▶ _DATA TO USE_
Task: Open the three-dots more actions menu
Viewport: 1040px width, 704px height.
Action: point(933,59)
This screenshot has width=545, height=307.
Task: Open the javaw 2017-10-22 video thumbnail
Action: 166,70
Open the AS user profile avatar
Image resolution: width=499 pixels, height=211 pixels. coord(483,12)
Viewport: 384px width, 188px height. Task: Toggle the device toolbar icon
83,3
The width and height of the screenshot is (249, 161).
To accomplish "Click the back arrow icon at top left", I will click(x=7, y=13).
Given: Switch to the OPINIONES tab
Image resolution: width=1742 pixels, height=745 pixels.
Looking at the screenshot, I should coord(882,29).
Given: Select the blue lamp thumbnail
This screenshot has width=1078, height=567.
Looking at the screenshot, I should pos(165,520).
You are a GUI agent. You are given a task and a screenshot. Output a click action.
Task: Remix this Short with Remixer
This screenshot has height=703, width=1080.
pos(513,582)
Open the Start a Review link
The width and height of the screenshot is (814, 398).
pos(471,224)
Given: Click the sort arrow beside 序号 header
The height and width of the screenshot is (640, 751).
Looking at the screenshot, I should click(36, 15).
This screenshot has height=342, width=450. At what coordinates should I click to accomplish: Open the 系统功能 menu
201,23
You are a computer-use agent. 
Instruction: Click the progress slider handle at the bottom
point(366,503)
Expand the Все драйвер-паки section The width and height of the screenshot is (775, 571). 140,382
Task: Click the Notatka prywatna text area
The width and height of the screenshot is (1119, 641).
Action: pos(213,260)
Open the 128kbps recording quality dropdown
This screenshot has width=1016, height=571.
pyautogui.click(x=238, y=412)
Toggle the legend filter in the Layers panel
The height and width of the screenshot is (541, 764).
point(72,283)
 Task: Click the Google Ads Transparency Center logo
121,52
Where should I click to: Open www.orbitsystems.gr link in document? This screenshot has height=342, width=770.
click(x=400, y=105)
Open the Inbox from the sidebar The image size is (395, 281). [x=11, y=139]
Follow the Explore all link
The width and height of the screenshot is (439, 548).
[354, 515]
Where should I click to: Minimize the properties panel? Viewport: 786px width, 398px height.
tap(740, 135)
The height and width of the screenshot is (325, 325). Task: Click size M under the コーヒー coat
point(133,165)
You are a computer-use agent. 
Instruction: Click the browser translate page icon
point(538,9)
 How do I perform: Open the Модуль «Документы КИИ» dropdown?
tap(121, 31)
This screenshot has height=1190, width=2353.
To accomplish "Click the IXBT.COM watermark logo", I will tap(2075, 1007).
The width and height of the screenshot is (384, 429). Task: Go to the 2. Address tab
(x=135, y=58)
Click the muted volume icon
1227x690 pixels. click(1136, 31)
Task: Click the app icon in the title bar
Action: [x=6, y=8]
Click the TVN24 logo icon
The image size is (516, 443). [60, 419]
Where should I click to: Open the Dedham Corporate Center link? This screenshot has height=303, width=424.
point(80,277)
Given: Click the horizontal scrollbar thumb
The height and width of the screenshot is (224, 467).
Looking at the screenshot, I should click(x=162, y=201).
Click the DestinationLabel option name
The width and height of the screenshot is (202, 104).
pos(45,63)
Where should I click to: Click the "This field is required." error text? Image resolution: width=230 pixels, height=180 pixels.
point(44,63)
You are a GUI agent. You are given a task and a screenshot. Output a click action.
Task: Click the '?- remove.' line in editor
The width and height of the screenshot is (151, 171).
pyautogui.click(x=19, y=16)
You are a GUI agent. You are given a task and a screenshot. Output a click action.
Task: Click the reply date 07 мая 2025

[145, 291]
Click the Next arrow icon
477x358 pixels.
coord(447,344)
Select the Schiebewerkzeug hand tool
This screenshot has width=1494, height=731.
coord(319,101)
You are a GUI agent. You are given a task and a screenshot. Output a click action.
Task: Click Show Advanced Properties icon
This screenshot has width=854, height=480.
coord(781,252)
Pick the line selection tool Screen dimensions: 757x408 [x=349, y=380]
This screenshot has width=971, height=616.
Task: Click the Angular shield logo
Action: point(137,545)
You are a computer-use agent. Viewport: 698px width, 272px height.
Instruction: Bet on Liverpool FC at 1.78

▶ _DESCRIPTION OF THE TASK_
Everything above from the line containing "Instruction: Click the progress" through the line containing "This screenshot has height=1190, width=2353." must be copied exactly. Nothing outside that range belongs in the answer.

▶ _COMPLETED TASK_
Instruction: Click the progress slider handle at the bottom
point(366,503)
Expand the Все драйвер-паки section The width and height of the screenshot is (775, 571). 140,382
Task: Click the Notatka prywatna text area
The width and height of the screenshot is (1119, 641).
Action: pos(213,260)
Open the 128kbps recording quality dropdown
This screenshot has width=1016, height=571.
pyautogui.click(x=238, y=412)
Toggle the legend filter in the Layers panel
The height and width of the screenshot is (541, 764).
point(72,283)
 Task: Click the Google Ads Transparency Center logo
121,52
Where should I click to: Open www.orbitsystems.gr link in document? This screenshot has height=342, width=770.
click(x=400, y=105)
Open the Inbox from the sidebar The image size is (395, 281). [x=11, y=139]
Follow the Explore all link
The width and height of the screenshot is (439, 548).
[354, 515]
Where should I click to: Minimize the properties panel? Viewport: 786px width, 398px height.
tap(740, 135)
The height and width of the screenshot is (325, 325). Task: Click size M under the コーヒー coat
point(133,165)
You are a computer-use agent. 
Instruction: Click the browser translate page icon
point(538,9)
 How do I perform: Open the Модуль «Документы КИИ» dropdown?
tap(121, 31)
This screenshot has height=1190, width=2353.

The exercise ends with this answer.